I am a melamed and I want to succeed, and I am afraid of discipline problems and that perhaps my words will not go over the way they should. The shiur begins. Baruch Hashem, discipline is good, the talmidim are with me, attentive. I explain, make it tangible, invest my whole neshama so that everyone, down to the last talmid, should understand and come out happy and satisfied. Then I thank Hakadosh Baruch Hu for the successful shiur He enabled me to deliver.
Then comes the boom – the fist in the heart, literally. I feel the pain physically. The menahel calls me over, following a phone call he received from one of the parents. Of course they say it as nicely as possible, but the message is: You are not investing enough in the learning and the explanations.
It hurts; it hurts a lot. Because only Hakadosh Baruch Hu knows how much I’ve invested, and how the shiur was given over in the clearest and best way possible. What can I do when there are children with various learning disabilities, who do not grasp the material despite a melamed’s best intentions and purest desire?

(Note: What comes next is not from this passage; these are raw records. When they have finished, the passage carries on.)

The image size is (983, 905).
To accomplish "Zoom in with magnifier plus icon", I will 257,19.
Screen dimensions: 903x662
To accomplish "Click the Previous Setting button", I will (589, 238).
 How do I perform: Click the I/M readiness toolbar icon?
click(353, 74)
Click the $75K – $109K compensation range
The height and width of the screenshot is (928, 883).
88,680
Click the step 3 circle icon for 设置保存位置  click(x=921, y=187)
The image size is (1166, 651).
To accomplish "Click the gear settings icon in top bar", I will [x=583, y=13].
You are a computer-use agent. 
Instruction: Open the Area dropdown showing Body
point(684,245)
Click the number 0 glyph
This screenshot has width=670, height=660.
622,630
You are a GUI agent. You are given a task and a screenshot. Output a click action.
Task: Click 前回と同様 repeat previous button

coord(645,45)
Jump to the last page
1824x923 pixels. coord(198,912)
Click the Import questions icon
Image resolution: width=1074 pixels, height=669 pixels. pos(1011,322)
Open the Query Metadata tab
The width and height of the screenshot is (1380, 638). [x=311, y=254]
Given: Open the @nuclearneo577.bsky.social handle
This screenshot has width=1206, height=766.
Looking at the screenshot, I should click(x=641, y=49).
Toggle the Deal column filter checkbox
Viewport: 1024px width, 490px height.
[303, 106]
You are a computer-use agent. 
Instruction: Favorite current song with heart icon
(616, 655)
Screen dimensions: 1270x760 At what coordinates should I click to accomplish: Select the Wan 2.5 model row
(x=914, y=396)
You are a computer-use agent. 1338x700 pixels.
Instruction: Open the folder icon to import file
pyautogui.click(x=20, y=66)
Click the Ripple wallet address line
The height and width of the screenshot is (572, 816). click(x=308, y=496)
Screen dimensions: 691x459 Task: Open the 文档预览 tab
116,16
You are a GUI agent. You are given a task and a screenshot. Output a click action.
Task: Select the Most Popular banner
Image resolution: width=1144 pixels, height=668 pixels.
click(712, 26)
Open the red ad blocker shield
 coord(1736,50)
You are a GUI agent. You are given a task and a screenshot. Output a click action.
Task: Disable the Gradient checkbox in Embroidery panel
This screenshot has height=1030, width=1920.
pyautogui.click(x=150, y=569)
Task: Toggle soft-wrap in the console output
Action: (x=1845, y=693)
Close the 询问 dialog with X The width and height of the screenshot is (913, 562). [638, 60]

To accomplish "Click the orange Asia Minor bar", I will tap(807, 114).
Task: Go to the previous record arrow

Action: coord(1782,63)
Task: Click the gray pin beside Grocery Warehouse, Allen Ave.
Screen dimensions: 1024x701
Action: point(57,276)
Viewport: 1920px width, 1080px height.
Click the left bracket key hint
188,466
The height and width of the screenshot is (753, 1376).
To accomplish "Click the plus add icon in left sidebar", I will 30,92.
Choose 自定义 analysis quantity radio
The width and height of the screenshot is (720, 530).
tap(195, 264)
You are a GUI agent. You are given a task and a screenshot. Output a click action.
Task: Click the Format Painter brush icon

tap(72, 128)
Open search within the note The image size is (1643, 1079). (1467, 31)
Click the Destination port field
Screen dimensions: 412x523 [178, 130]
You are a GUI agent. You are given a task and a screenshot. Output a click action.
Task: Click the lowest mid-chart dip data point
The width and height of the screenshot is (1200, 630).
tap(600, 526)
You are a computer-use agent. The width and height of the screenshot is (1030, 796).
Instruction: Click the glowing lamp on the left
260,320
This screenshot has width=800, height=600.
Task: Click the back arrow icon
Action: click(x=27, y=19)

There were times when I thought of leaving, that perhaps I’m not suited to be a melamed – until I discovered the Hashgachah Pratis magazine, which changed my whole outlook.
Now when I hear negative feedback, the first minute it certainly hurts, but the second minute I say to myself, This too is hashgachah pratis. Hakadosh Baruch Hu wants you to lower your head a little, to work on your gaavah a little.
I hear another unpleasant reaction, and again I take it hard at first, and then immediately remember a story I had read in the magazine and say to myself, It’s min haShamayim. That’s what Hakadosh Baruch Hu wanted. Accept it with love.
In general, my talmidim know that if they behave well, then at the end of the day there will be a story of hashgachah pratis. They wait for this, and they know that I won’t be able to refuse their request, for I have in my arsenal a tremendous collection of stories that I’ve read. They are mischazeik together with me, and they add their own nice anecdotes of hashgachah pratis that they’ve experienced.